High concurrency and strict timing in the price‑guessing game leading to user aborts.

New PK model introduces data consistency risks (serialization protocol, player‑team‑room storage redesign, RDB stability).

Real‑time interaction raises client performance requirements (crash, rendering, latency).

Client‑side logic for single‑player mowing adds new consistency and security concerns.

Risk assessment (selected items):

• Single‑player mowing – energy collection – High risk: functional, collision, fault, compatibility tests; indexDB/localStorage stability; client crash.

• PK model – medium risk: functional and fault tests.

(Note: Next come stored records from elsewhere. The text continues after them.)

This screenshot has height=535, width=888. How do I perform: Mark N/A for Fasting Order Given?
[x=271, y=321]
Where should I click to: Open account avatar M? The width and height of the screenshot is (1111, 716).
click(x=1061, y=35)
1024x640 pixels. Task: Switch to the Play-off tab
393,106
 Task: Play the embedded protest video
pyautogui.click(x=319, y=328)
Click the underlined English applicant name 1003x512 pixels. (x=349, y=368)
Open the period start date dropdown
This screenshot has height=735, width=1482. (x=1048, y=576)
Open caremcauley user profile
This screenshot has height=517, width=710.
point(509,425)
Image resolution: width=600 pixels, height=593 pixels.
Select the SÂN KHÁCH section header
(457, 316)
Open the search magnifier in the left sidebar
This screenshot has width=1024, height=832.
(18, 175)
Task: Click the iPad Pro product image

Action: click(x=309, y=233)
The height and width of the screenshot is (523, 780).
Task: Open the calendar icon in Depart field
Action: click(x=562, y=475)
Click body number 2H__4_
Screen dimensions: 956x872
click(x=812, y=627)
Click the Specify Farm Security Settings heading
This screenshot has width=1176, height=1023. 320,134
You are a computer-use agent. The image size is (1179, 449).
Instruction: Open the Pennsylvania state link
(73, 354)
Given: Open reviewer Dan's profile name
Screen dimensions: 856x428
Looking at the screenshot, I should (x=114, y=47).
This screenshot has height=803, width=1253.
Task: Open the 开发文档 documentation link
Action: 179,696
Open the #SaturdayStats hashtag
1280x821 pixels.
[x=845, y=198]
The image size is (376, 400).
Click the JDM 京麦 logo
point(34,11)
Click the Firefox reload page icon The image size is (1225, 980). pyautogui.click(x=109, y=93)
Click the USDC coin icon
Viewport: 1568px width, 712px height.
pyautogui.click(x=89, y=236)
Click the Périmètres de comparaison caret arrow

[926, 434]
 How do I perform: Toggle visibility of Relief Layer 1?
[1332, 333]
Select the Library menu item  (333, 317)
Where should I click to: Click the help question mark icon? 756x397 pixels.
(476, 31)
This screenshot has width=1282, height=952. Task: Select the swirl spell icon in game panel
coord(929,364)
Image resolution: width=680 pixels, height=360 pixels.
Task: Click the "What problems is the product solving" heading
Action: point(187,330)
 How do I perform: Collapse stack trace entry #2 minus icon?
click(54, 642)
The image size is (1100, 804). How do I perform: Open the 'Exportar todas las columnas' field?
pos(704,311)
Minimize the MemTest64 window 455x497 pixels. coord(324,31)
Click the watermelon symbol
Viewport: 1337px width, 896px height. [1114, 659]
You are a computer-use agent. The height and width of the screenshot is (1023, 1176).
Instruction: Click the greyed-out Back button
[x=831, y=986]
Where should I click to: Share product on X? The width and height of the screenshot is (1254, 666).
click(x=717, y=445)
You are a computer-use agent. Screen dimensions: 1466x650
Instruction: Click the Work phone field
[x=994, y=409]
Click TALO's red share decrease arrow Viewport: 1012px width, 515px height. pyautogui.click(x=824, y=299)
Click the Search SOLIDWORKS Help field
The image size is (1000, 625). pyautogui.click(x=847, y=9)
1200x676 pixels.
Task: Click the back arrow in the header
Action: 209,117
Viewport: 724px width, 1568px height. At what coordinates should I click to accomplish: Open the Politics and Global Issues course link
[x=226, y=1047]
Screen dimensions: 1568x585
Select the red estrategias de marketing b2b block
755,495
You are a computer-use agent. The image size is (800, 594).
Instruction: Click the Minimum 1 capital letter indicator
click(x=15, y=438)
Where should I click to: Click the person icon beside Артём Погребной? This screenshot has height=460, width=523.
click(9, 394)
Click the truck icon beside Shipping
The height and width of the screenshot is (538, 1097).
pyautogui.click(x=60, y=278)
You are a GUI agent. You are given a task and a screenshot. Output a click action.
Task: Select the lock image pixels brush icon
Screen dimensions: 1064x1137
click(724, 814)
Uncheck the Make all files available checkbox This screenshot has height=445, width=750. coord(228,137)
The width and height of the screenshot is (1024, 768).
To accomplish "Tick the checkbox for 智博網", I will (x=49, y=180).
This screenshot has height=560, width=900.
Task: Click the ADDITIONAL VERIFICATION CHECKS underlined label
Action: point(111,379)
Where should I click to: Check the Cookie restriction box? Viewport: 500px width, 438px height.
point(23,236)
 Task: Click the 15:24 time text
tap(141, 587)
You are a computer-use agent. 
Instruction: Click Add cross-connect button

• Serialization protocol – medium risk: size, efficiency, compatibility.

Testing strategy:

Online pressure testing with capacity‑aware traffic shaping and limit‑rate controls.

Data isolation via shadow tables, separate RDB instances, LDB shadow links, and tagged local cache.

Middleware isolation by versioning and group‑ID segregation.

Ensuring test interfaces reflect real‑world upstream/downstream dependencies.

Automation tools:

“Wali” robot – a reinforcement‑learning based engine that automatically generates end‑to‑end PK test cases, achieving 76 % of test cases as automated smoke tests and 100 % pass rate.

“DaBai” platform – automatically creates business‑exception scenarios without scripting, using flow‑analysis, JVM‑Sandbox, and traffic isolation to produce high‑coverage fault cases.

Results:

60+ smoke cases generated, covering 76 % of total cases.

216 automated disaster‑recovery cases; P1/P2 fault coverage 82.6 %.

Future outlook includes expanding automated test coverage, improving productization of the exception platform, and enhancing real‑time game architecture research.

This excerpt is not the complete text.